1958 Ecuador–Colombia earthquake
- UTC time: 1958-01-19 14:07:28
- ISC event: 883713
- USGS-ANSS: ComCat
- Local date: January 19, 1958
- Local time: 9:07:28
- Magnitude: 7.6 M_{w}
- Depth: 27.5 km (17.1 mi)
- Epicenter: 1°30′N 79°30′W﻿ / ﻿1.5°N 79.5°W
- Areas affected: Ecuador, Colombia
- Max. intensity: MMI IX (Violent)
- Tsunami: Yes
- Casualties: 111 dead

= 1958 Ecuador–Colombia earthquake =

Earthquake in South America

The 1958 Ecuador–Colombia earthquake struck the coastal regions of Ecuador and Colombia on January 19 with a surface-wave magnitude of 7.6 at 9:07 local time. Approximately 30 percent of Esmeraldas (Ecuador) was destroyed, including the children's department of the hospital, where three children died. At least 111 persons died and 45 were injured as a result of the earthquake. Water mains were broken and power transmission lines were damaged. The Esmeraldas-Quito highway collapsed at many places. Many other roads of the country were made impassable by cracks and fallen trees. According to press reports, a landslide from the slopes of the Andes at Panado village buried a hundred people. The earthquake was destructive in the cities on the northern coast of the country and was strong from Latacunga to Quito, Ibarra and Tulcán. It was felt at Guayaquil.

==Tectonic setting==
Ecuador and Colombia lie above a convergent boundary where the Nazca plate is being subducted beneath the South American plate. The convergence rate is 55 mm per year and the subduction is significantly oblique to the boundary. This part of the plate boundary has been the location of a series of large historical earthquakes, including the =8.8 1906 Ecuador–Colombia earthquake, which ruptured 5-600 km of the plate interface. Since 1906 there have been three major earthquakes that together have re-ruptured this same segment, in 1942, 1958 and 1979.

==Damage==
In Colombia, Tumaco suffered most of all. Several old residences and a wooden home for railway workers collapsed. The large brick ovens used for drying pulp collapsed at the sawmills. The brick wall of the new church cracked. The walls of a number of other buildings cracked. The rafters of the roof of the tide gauge box set up at the end of the breakwater (on Del Morro Island) came out of their grooves, the roof collapsed and carried the instrument and the box with it into the water. Pile wooden homes rocked so strongly in a north–south direction, that 8 cm gaps appeared in the ground at the foundations. The corrugated roof of the lower shed was bent in by the collision of two adjacent sheds. The embankments connecting Tumaco Island with adjacent islands crumbled and cracked. Bottles, vases, dishes, cameras, typewriters, etc. fell and broke. Water splashed out of tubs. The telegraph link between Tumaco and La Espriella was out of commission for 24 hours because of fallen posts. A resident of the city was injured. Eyewitnesses between Tumaco and Esmeraldas found it difficult to remain standing. Water gushed out of cracks in the ground on Manglares Cape, and trees fell.

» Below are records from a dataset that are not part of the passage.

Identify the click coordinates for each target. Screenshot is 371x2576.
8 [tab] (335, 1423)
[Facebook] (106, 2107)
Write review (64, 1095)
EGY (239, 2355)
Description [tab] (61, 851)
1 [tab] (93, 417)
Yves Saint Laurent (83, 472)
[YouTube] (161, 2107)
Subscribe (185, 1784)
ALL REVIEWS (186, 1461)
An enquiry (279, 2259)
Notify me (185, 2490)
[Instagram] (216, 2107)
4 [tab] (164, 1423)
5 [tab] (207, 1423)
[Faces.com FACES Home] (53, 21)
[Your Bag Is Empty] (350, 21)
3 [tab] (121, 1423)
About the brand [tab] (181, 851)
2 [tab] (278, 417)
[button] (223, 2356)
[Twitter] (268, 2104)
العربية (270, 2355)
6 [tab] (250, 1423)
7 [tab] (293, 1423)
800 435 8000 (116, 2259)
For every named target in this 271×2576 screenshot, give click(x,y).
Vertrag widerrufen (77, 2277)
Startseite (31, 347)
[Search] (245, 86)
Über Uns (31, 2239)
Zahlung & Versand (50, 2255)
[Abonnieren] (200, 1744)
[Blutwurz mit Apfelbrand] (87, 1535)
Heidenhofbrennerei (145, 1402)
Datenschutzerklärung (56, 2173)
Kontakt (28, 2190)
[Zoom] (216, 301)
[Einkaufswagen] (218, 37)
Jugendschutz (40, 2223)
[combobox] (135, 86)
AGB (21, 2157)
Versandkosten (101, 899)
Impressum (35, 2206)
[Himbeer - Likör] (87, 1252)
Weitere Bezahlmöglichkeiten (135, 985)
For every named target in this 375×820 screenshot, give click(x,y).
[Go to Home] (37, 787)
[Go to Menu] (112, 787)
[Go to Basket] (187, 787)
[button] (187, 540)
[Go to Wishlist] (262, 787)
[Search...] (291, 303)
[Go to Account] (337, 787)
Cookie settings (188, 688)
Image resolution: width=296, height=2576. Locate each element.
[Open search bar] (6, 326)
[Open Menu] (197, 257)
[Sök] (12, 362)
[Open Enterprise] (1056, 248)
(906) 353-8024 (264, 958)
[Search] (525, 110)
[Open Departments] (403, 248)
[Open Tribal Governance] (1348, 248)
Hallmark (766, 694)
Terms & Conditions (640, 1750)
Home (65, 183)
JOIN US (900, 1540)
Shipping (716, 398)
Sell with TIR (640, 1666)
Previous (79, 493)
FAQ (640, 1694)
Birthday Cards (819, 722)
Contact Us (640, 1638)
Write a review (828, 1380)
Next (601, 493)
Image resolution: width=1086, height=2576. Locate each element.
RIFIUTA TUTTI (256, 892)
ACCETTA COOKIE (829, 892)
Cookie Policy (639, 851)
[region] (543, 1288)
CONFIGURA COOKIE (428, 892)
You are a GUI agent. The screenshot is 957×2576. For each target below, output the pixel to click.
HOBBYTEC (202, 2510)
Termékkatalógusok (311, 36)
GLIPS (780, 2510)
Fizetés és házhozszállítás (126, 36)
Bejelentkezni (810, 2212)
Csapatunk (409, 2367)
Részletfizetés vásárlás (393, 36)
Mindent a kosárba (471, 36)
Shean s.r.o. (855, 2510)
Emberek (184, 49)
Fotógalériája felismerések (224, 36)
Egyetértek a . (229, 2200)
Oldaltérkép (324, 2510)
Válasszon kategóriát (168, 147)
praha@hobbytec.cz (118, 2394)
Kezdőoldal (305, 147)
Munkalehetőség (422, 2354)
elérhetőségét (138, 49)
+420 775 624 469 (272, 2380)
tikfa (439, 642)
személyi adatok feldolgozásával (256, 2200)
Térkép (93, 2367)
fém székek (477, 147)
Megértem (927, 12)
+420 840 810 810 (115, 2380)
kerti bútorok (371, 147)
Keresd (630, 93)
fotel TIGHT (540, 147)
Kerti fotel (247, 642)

The earthquake was strong at Pasto, Ipiales, Imuesa, Tuquerres and Sapuyas; it lasted about 40 minutes, but did not cause material damage. At Cali and Pereira, the population was frightened. At Bogotá, the pendulums stopped on the clocks at the seismic station.

Many recurrent shocks were felt at the epicentral zone; the two strongest occurred on January 19 at 9:45 and on February 1. According to geodesic data, the breakwater at Tumaco was shifted 1 cm along the vertical by the earthquake.

The earthquake gave rise to a tsunami. A launch almost sank at Esmeraldas; four customs officers died. The waves damaged Tumaco and Guayaquil.